### ACTIVITY
Print the entries exactly; skip the pictures.

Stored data
════════════════

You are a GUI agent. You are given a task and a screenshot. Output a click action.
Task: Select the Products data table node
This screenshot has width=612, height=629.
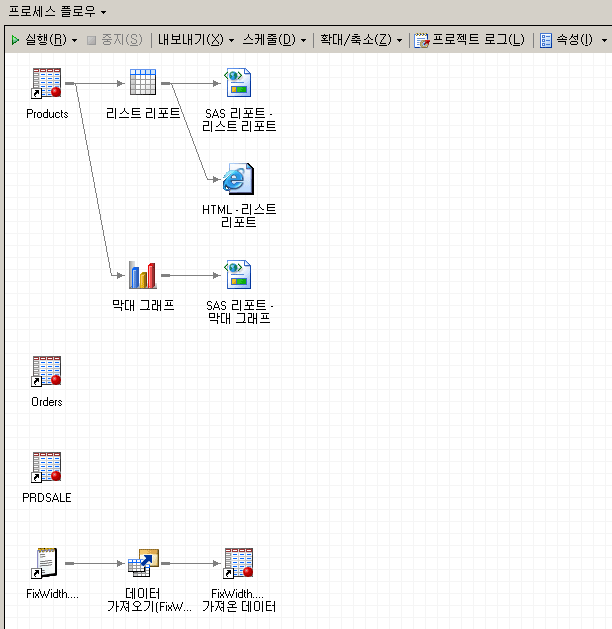point(46,84)
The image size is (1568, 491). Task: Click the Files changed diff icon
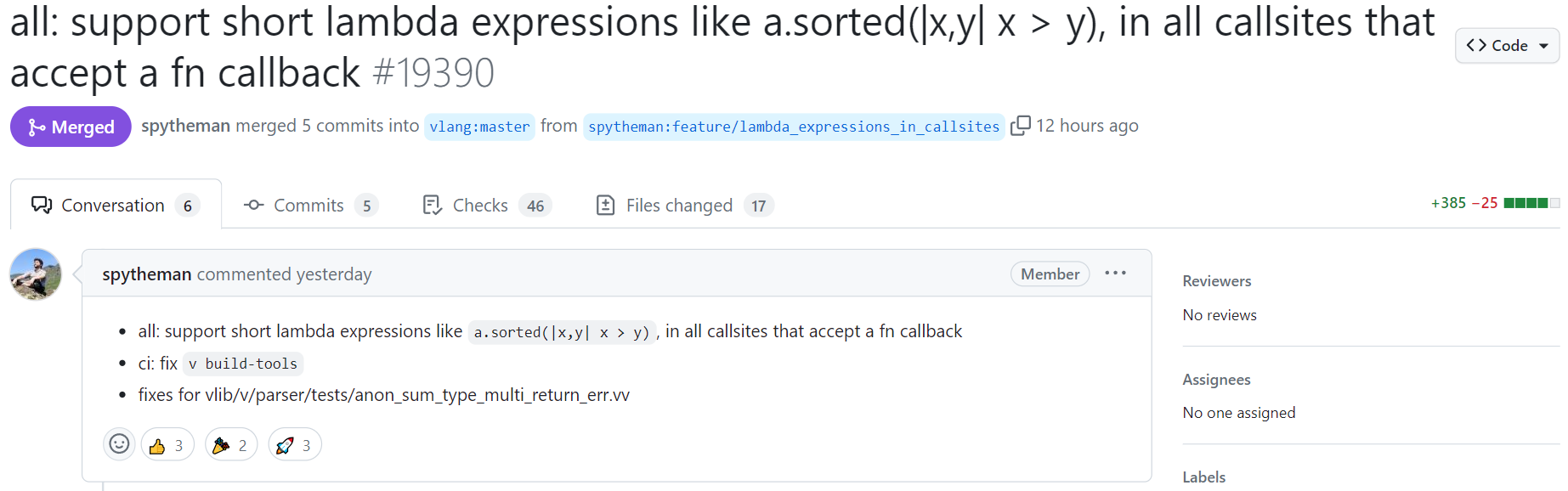[605, 206]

════════════════

### EXPECTED ANSWER
You are a GUI agent. You are given a task and a screenshot. Output a click action.
Task: Select the Products data table node
This screenshot has width=612, height=629.
point(46,84)
The image size is (1568, 491). Task: Click the Files changed diff icon
[605, 206]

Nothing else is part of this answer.